Gertrude Stein lobbied for Hitler to be awarded the Nobel Peace Prize because his ethnic cleansing of the Jews was ridding Germany of the elements in its society that caused disharmony.

It is hard to imagine, but evidently one of Hitler’s biggest fan was Jewish. When the French gave up their losing struggle against the invading Nazis Adolf’s admirer, as she had been for many years, was living in France. The American ambassador urged flight, but instead of running for her life she remained in France. Gertrude was not deported and gassed, nor did she go underground, she wasn’t humiliated in public and shot in a trench she had been forced to dig. In fact she spent the four years of occupation living a comfortable existence with her female partner and their collection of modern art, under the protection of a viciously anti-Semitic Vichy official.

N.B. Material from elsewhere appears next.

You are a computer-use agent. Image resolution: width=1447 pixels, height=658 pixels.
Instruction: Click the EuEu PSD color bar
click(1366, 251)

She had choices, Stein wasn’t trapped in Europe, certainly not until Germany declared war on the USA in December 1941. While Anne Frank and her family hid and millions of Jews were herded into ghettos and concentration camps, listed, deported and murdered, Stein and her lover, Alice B Tokless, enjoyed the protection of the French collaborationist regime. Even after the Germans occupied Vichy France in 1942, Gertrude and Alice missed the round ups and instead wiled away their time in a villa a few kilometers from the Swiss border.

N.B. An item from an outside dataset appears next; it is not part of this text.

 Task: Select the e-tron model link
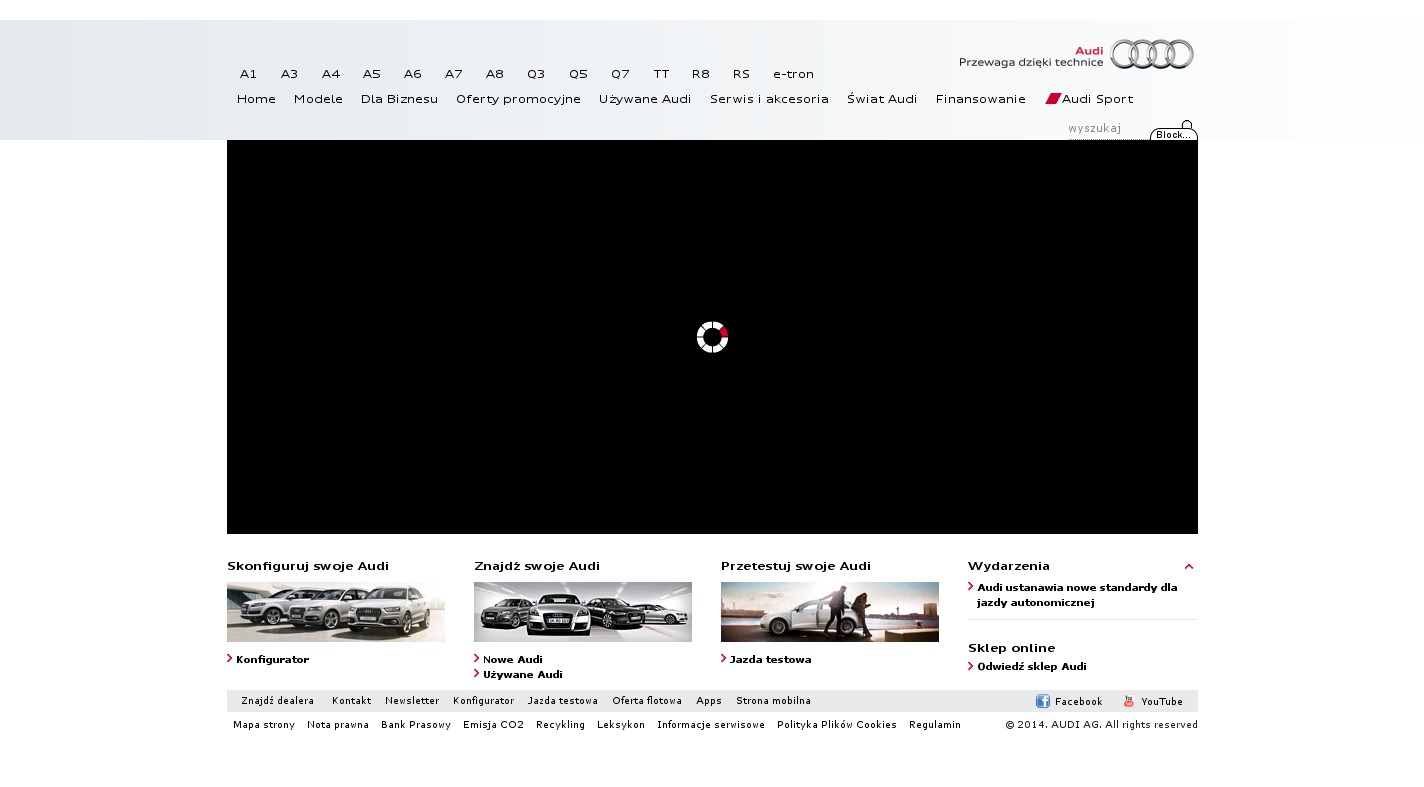[793, 74]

After the war, a close friend of the couple, Bernard Faÿ who had persuaded Marshal Petain, French hero of the Great War and leader of the Vichy government, to protect Stein and Tokless during the war, was to be tried for treason. Faÿ had joined Gertrude’s circle in the thirties. He had translated some of her writing into French. Faÿ became an official of the Vichy regime, embracing its ideology and showing the alacrity that characterized Vichy, to go beyond what its Nazi masters demanded in terms of getting rid of racial inferiors and undesirable elements. Faÿ was appointed to deal with “secret societies”. He sent 1000 Freemasons to their death.

Yet Stein campaigned for this man’s pardon. And that after the horror of Nazism and the Occupation was known.

It is shocking that this nugget of history is not a secret, it hasn’t been hidden from view, it hasn’t even been denied, it has just been ignored. There have been many articles and there is even a book coming out about Gertrude Stein her ghastly beliefs have not dented the armor of her iconography. A new exhibition at the Metropolitan Museum of Art doesn’t ignore this aspect of Gertrude’s life. It can’t be accused of that. Instead it deals with it by just about mentioning it.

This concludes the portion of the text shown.